Бунимович: Вот это еще страшнее, потому что мало ли какие бывают катастрофы, вы понимаете, и дети становятся сиротами. Но эта ситуация самая страшная. И самое главное, что надо начинать с самого начала. Вот мы сейчас сделали Центр маленькой мамы. Тоже, знаете, сколько есть таких бабушек, которые орут, что да, надо ей там, она бесстыжая, она школьница, а вот она там забеременела. Да, конечно, лучше этого не делать, никто этого не говорил. Но если это происходит, то нельзя гнать из дома, а если гонят, то мы стараемся найти какие-то возможности, чтобы остался этот ребенок, потому стопроцентный раньше был отказ. И вот такие вещи смотреть конкретно совершенно, по ситуации, и помогать в совершенно конкретных ситуациях, а не только призывами отличаться.
Светлана: Еще один простенький вопрос успеем. Ваше отношение к ювенальной юстиции?
Бунимович: Да, замечательный вопрос тоже. Я могу вам сказать, что это еще один из тех вопросов, как и интернет, который... Вот я всегда... Я, конечно, математик по образованию, но не всегда ищу понятие определения. В данном случае я долгое время пытался найти, что такое ювенальная юстиция. Каждый как считает, так...
Светлана: Так и трактует, конечно.
Бунимович: Так и трактует. Я считаю, что ситуация очень простая и, по-моему, не вызывающая никаких вопросов, заключается в том, что если ребенок, подросток совершил какое-то правонарушение, или по отношению к нему совершено какое-то правонарушение, то безусловно суд должен идти особым образом. Нужны психологи, социальные работники, педагоги, много чего нужно и объяснять сейчас не буду.
Светлана: Не в общем суде, а вот этим самым отдельным рассмотрением.
Бунимович: Или пусть это будет общий суд, но пусть там будут специальные судьи, которые разбираются именно в этих детских вопросах. Другое — почему-то под ювенальной юстицией понимают, когда отбирают там органы опеки ребенка из семьи.
Светлана: Честно говоря, это другая история.

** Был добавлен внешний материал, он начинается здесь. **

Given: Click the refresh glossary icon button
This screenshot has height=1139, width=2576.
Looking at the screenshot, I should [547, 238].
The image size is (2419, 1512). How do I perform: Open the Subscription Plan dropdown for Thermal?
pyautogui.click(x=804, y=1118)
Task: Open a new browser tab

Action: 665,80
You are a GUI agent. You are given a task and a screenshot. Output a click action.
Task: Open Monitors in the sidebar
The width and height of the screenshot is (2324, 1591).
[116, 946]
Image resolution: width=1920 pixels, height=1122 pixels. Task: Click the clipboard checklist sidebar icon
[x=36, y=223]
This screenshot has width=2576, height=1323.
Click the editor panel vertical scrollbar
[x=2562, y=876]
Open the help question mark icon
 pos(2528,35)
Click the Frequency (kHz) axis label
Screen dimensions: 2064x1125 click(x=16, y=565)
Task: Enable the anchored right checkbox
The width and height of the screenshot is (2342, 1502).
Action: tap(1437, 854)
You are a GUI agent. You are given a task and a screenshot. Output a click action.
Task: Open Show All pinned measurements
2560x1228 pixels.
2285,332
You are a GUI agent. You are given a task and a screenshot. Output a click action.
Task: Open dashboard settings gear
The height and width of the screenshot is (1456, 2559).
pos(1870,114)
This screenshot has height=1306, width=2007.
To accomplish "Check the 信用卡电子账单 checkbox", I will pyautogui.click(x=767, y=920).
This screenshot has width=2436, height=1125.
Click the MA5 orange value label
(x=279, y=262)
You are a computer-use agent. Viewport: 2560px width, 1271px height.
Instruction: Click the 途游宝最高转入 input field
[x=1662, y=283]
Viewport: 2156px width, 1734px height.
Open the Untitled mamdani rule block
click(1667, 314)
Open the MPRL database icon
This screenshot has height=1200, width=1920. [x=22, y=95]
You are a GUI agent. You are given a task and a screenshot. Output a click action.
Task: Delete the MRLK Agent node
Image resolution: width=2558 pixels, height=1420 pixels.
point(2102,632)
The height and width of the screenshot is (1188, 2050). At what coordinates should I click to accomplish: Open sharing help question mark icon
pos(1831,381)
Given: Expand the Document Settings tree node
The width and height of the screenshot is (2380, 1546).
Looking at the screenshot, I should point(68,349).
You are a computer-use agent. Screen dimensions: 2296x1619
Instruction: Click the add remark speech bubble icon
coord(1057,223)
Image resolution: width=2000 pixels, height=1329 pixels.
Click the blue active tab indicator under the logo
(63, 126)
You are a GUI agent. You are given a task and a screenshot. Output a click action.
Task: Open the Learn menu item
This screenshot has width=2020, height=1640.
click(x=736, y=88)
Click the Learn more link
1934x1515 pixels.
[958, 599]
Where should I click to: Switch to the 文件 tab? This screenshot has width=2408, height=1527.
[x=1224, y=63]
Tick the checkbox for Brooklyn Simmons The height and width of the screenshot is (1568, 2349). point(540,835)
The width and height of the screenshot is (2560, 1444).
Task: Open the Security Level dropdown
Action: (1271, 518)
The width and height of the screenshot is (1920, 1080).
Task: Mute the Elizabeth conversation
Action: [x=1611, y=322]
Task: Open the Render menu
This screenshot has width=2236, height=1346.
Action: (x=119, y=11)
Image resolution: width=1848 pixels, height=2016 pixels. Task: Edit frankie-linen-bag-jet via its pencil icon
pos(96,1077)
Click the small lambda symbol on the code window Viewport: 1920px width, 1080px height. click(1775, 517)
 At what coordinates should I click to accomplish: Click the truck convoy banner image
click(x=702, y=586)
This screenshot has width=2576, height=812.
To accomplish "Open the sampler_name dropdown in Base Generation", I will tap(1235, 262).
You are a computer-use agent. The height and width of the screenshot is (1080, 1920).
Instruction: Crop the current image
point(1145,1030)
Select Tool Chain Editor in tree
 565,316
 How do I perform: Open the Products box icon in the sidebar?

Бунимович: Это другая история. Я напомню, что органы опеки были всегда, и всегда это происходило в Советском Союзе. Я думаю, что здесь хуже другое. Что есть представление, что государство лучше разберется, чем семья с ребенком. Вот это глубоко ошибочное представление. Нужно до самой последней минуты бороться за семью, а не бороться с семьей. Другое дело, что да, есть ситуации, когда нужно забирать и забирать немедленно, вопросов нет. Ну как вот мы по Москве этим занимались и возвращали детей, когда антисанитарное состояние, действительно ужасная ситуация. У людей опускаются руки, теряли там работу... Но я когда разговаривал с этими органами опеки, я говорю: «Послушайте, но не пьют, не наркоманы, дети ходят в школу. Да, они неопрятны, но ходят. Но помогите». Почему интернет-сообщество — кстати, не надо говорить только гадости про интернет — за несколько дней умудрилось в этой квартире за несколько сделать ремонт, а наши знаменитые соцслужбы только ходили и проверяли: «Почему у вас там пыль? Почему у вас там грязь? Почему у вас там антисанитария?..». Действительно антисанитарные условия. Ну так помогите, елки-палки, людям. Ну пусть опустились руки, но надо поддерживать. Вот это очень важный момент, понимаете. И надо понимать, что те, кто «за», и те, кто «против», все равно дети учатся в одной школе, ходят в одном и том же саду — надо договариваться, надо искать модели в защиту ребенка, в защиту семьи.
Светлана: Спасибо. Это мы говорили с Евгением Бунимовичем, уполномоченным по правам ребенка в Москве. Здесь разговор вели Юрий Кобаладзе и Светлана Сорокина. До встречи через неделю. Всего доброго, до свидания.